How to Treat Your Dog’s Bad Breath

Different dog owners have different ways of dealing with their dog’s bad breath. From using human toothpaste to brush their dog’s teeth, to breath mints, to even using chewing gum, the list is a varied as it is creative.

Some owners have even been known to give their dog fresh mint leaves to chew. I imagine your dog would have to really like mint for that to work. And I’d be curious to find out how long the fresh breath lasted.

For dogs who like to drink water from the toilet bowl, owners should be able to minimize the resulting oral stench by simply keeping the toilet lid closed.




A survey conducted of over two thousand dog owners, showed a majority of people believe their dog suffers from bad breath. Interestingly, a lot of them also think it’s a natural state for dogs to smell this way.

While dogs may not be as fresh smelling as we humans are, a canine’s breath is often and indicator of his dental health. Veterinarians and dog surgeons say that most dog owners tend to neglect their pet’s dental hygiene.


If dog owners aren’t diligent with their pet’s teeth, issues like dental plaque and tooth abscesses can become problematic to their dog’s health. An example of this is that a dog may have difficulty eating due to dental pain.

Bacteria from dogs’ gums, if left unchecked, can spread to their liver and internal organs. This can result in the need for extensive surgery.
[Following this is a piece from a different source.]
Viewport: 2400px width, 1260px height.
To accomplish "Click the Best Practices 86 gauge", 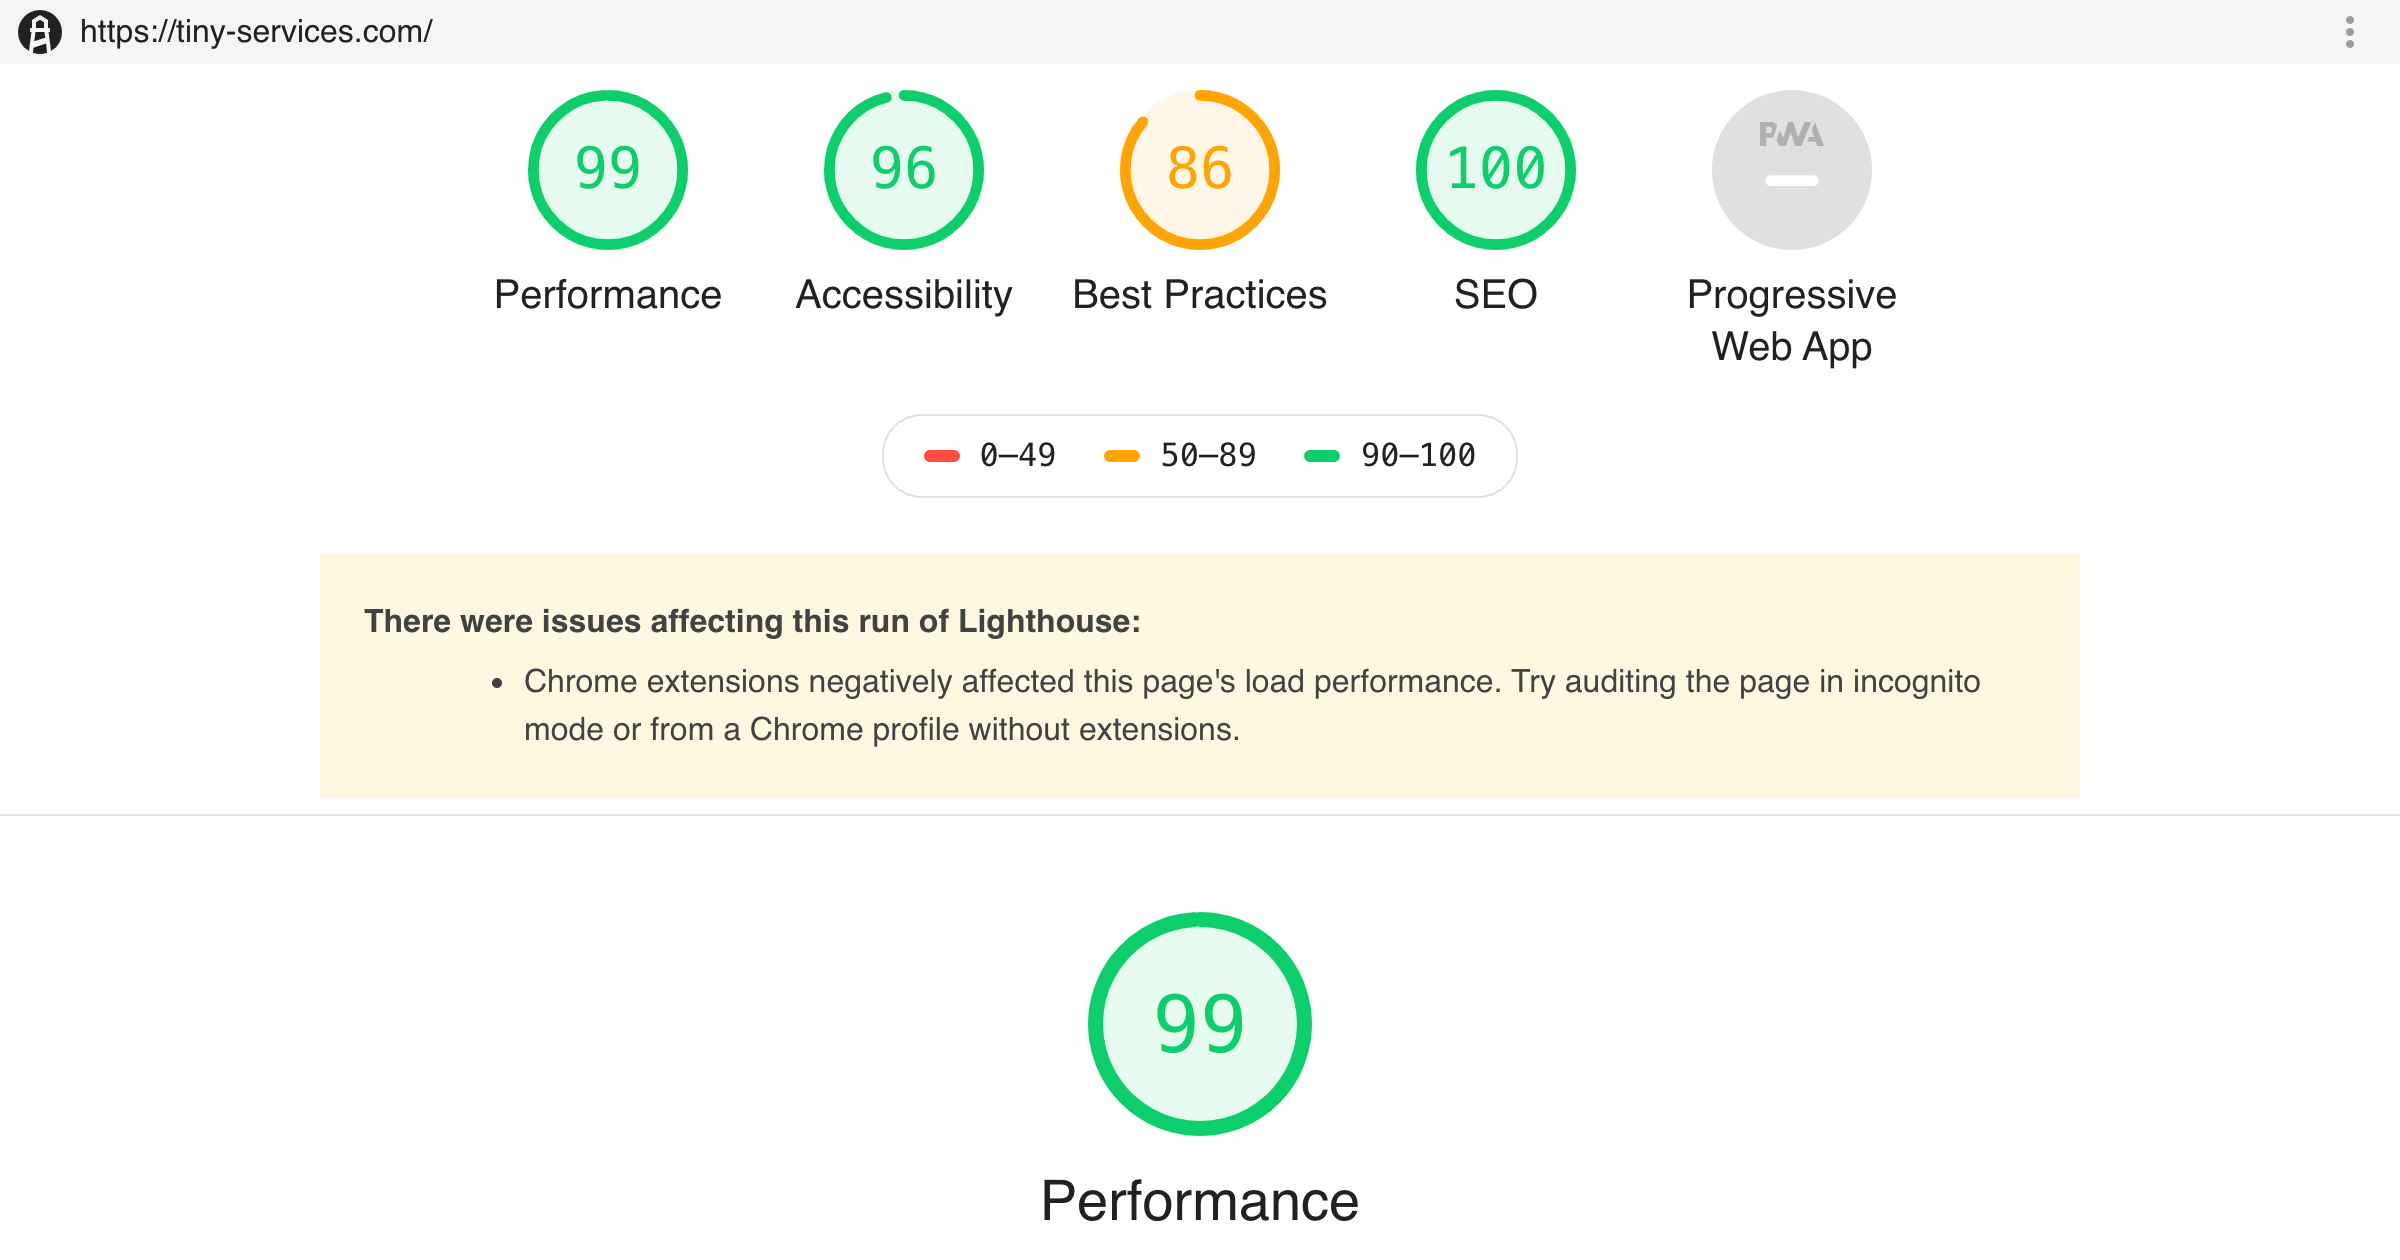I will 1200,170.
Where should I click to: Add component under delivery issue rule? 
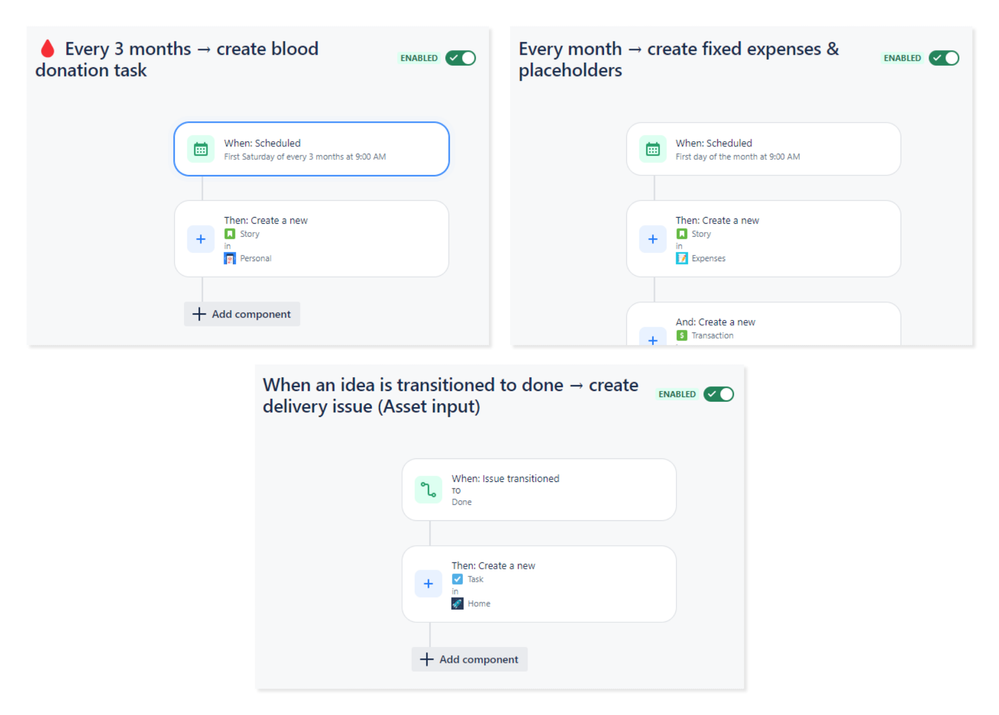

So diligence with regard to maintaining your dog’s teeth is an important component of pet care.


While a lot of pet owners feed their dogs food that will help prevent dental issues, there are still a significant number of owners who aren’t aware of how often they should clean their dog’s teeth.

It can be hard to distinguish between your dog’s bad breath being from him just being a dog and eating some really undesirable stuff and needing dental attention.

The best time to train your dog to be accepting of getting his teeth brushed is obviously when he’s a puppy. Trying to introduce this later in life can be challenging. Dental chews can also be helpful.

If dental discomfort or disease becomes an issue, it can be a painful experience for both dogs and their owners. So don’t assume that bad breath is just a doggy thing—make sure to get your pet’s teeth examined regularly.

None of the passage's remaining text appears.